AFK Mode for Claude Code

02 February 2026

AFK Mode for Claude Code

I built something that fundamentally changed how I work with Claude Code: an AFK mode.

The idea is simple. I type /afk going to grab groceries, ping me when the tests are done, walk away from my desk, and Claude keeps working. When something important happens, I get a Telegram notification on my phone. If Claude needs input, it asks me via Telegram, waits for my reply, and continues.

This came from a frustration I kept experiencing. I’d start a complex task with Claude, then realize I needed coffee, or had to pick up the kids, or just wanted to stretch my legs. But the agent would hit a decision point, wait for my input, and just sit there. Meanwhile I’m outside, wasting time.

The idea came from Erik de Bruijn from Stekker when I visited him recently. He showed me his setup where agents could notify him via Telegram, and I immediately knew I needed something similar.

So I built a small Telegram bot that runs on my machine, connected it to Claude Code via a custom skill, and now my agents can reach me anywhere.

How it works

The skill has two modes: entering AFK and returning.

When I invoke /afk with a comment, Claude parses what I want to be notified about and keeps working autonomously. It only sends a Telegram message when something actually happens: a milestone, an error, or a question that needs my input.

telegram send "Tests done! 42 passed, 0 failed. Continue with deployment?"

For questions, Claude can wait for my reply:

telegram send -w "Need your input: should I continue with the refactor?"

The -w flag makes it blocking. Claude waits (up to 24 hours by default) until I reply in Telegram. Then it parses my response and continues.

When I’m back at my desk, I just type /afk back and we’re back to normal interactive mode. Claude summarizes what happened while I was away.

The unexpected benefit

What I didn’t anticipate was how much this would change my relationship with waiting. Before, I felt tethered to my desk while agents ran. Now I can actually leave. The psychological freedom is surprisingly significant.
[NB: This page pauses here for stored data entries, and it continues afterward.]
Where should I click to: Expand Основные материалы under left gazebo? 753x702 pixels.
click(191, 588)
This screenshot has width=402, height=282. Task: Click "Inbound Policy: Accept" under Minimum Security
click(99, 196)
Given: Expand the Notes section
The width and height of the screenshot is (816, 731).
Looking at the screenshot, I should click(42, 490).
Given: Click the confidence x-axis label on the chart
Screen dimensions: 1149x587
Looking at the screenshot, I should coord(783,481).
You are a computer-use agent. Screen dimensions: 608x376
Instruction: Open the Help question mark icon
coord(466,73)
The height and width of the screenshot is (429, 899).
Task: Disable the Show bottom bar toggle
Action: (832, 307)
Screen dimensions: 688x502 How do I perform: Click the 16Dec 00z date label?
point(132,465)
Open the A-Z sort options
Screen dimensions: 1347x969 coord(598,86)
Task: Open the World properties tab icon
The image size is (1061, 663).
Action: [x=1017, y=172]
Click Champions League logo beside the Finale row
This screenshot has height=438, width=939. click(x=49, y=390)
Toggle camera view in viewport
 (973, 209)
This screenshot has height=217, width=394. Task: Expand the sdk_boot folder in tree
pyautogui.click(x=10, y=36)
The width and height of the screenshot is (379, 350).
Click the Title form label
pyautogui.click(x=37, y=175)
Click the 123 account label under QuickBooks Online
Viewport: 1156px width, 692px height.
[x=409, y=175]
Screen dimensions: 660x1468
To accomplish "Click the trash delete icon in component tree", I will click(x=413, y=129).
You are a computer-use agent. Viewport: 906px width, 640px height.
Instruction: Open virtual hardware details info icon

It also made me realize that my agents are more capable than I was giving them credit for. When you remove yourself as the bottleneck, they can actually get a lot done.

The setup

I created a bot via @BotFather and built a simple CLI that Claude can use to send me messages. The skill tells Claude when and how to use it.

What’s next

I’m thinking about adding different notification channels (Slack, Discord, email) and maybe some kind of dashboard where I can see what all my agents are doing across different projects.

But honestly, even in its current simple form, this has become one of my most-used skills. Sometimes the best tools are the ones that let you step away.